Accommodations: Full hook-up & primitive camping available (check web site), Trackrock is an excellent campground and very well maintained. Several motels near: Blairsville and Young Harris. 

Catered BBQ plate on site Saturday lunch – Pricing subject to caterer’s expenses.

Please contact me if you wish to participate, or need any further information.           
Carl Rechsteiner
PM me here


----------



## Razor Blade (Feb 1, 2016)

Looking forward to that. I plan on being there with a couple of my crumb snatchers in tow as usual.


----------



## Anvil Head (Feb 15, 2016)

Time's closing in.
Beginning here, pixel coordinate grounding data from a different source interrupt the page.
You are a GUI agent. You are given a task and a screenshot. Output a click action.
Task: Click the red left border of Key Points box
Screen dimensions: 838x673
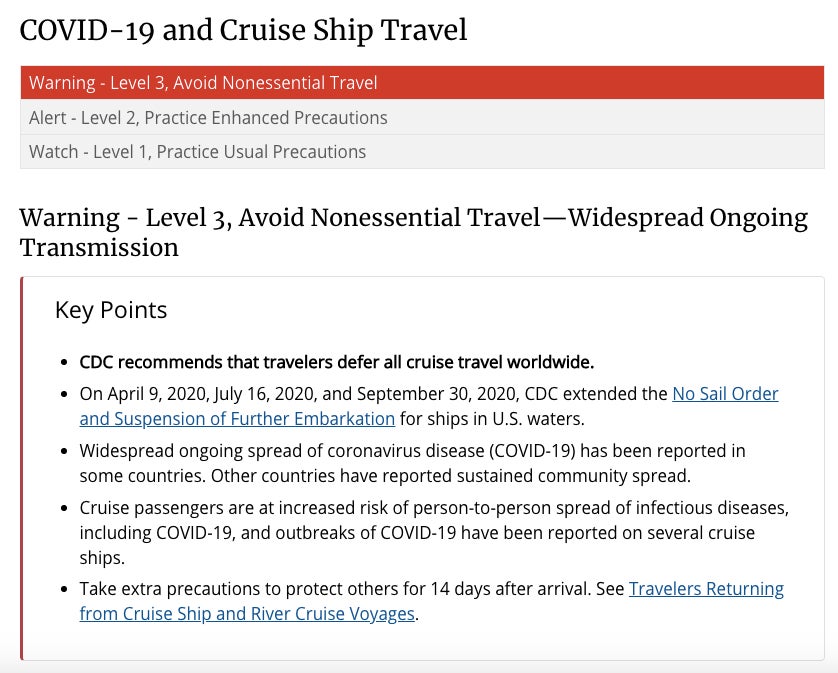pos(22,468)
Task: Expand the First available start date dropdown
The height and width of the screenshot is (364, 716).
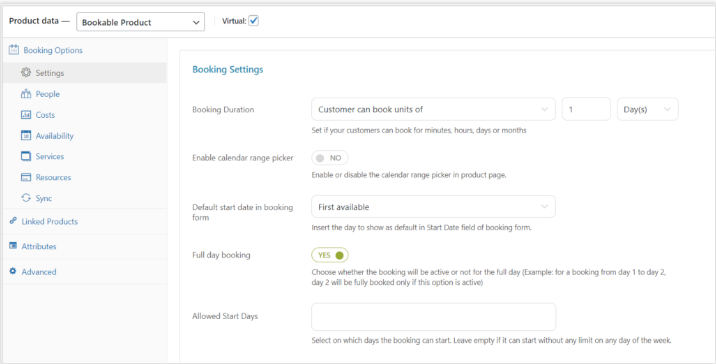Action: pyautogui.click(x=433, y=207)
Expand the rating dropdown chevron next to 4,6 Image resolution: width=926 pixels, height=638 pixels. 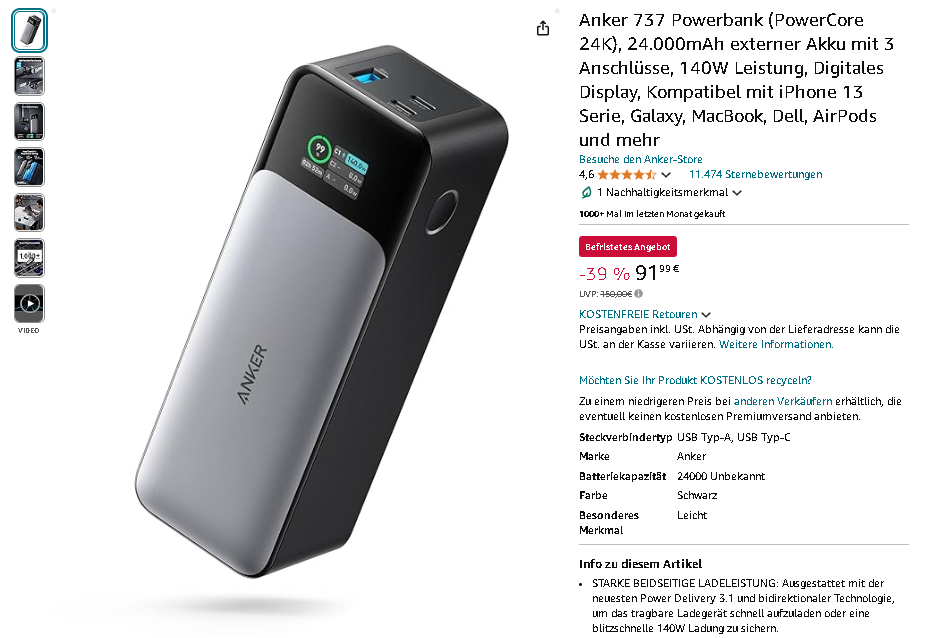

Will need headcount if you want BBQ on Sat.


----------



## arcame (Feb 26, 2016)

I will be there for the day on Friday only this time. looking forward to it.


----------



## Anvil Head (Feb 27, 2016)

Good/bad, one day's bettern' none. Got something for you so make sure you ask me.


----------



## northgeorgiasportsman (Feb 27, 2016)

I'm planning on being there.  I got my forge set up and working yesterday.  I definitely plan on Saturday, and if I can work it out, I might just be there all day Friday too.


----------



## Anvil Head (Mar 10, 2016)

Next weekend March 18/19
Will post pics of the raffle knife in the am.


----------



## Anvil Head (Mar 10, 2016)

Here's the Knife
Hunkpapa Dag – C Rex Custom Knives
Blade: 	Forged old Nicholson BD file – 3.5”/8.0”oal
Handle: 	Mule Deer & Black Walnut w/Pewter guard and end caps
Sheath:	Deer over cowhide/Hunkpapa War Shield design w/beads
Note:		All Recycled Materials Used


----------



## RedRyder (Mar 10, 2016)

Carl, that is a beautiful knife!!!

I know I will be there on Saturday and I am attempting to get Denton to head up this way also. See you Saturday.


----------



## onedude (Mar 10, 2016)

great looking set Carl.
Doug
Jn. 3:16


----------



## Bkeepr (Mar 10, 2016)

gorgeous knife!

I've gotta work next weekend, booooo.


----------



## Anvil Head (Mar 11, 2016)

Just one of the very few blades I get a chance to forge while conducting the Hammer-in. Was a "scrap" chunk from a larger Nicholson that someone else tossed. Same with all the other materials used in the knife. I hate waste!


----------



## Razor Blade (Mar 16, 2016)

Its coming up quick, cant wait.


----------



## Anvil Head (Mar 17, 2016)

Note: Cell reception is iffy at best up at Trackrock so make your calls where you have good service. I will not be able to receive calls or emails after 10 am this morning (throughout the weekend), so if you need information call the Campground office.
I'm headed up in a couple of hours to get busy with all of the behind the scenes stuff so you guys can have a good time. 
Gonna be a great weekend - we're under cover so don't let the threat of rain keep you home.
Travel safely and we'll see you there.
Carl Rx


----------



## northgeorgiasportsman (Mar 17, 2016)

If I can get my stuff loaded tonight when I get home, I'll plan on being there tomorrow morning after I drop the kids off at school.  If not, it'll be on up in the morning before I can get there.


----------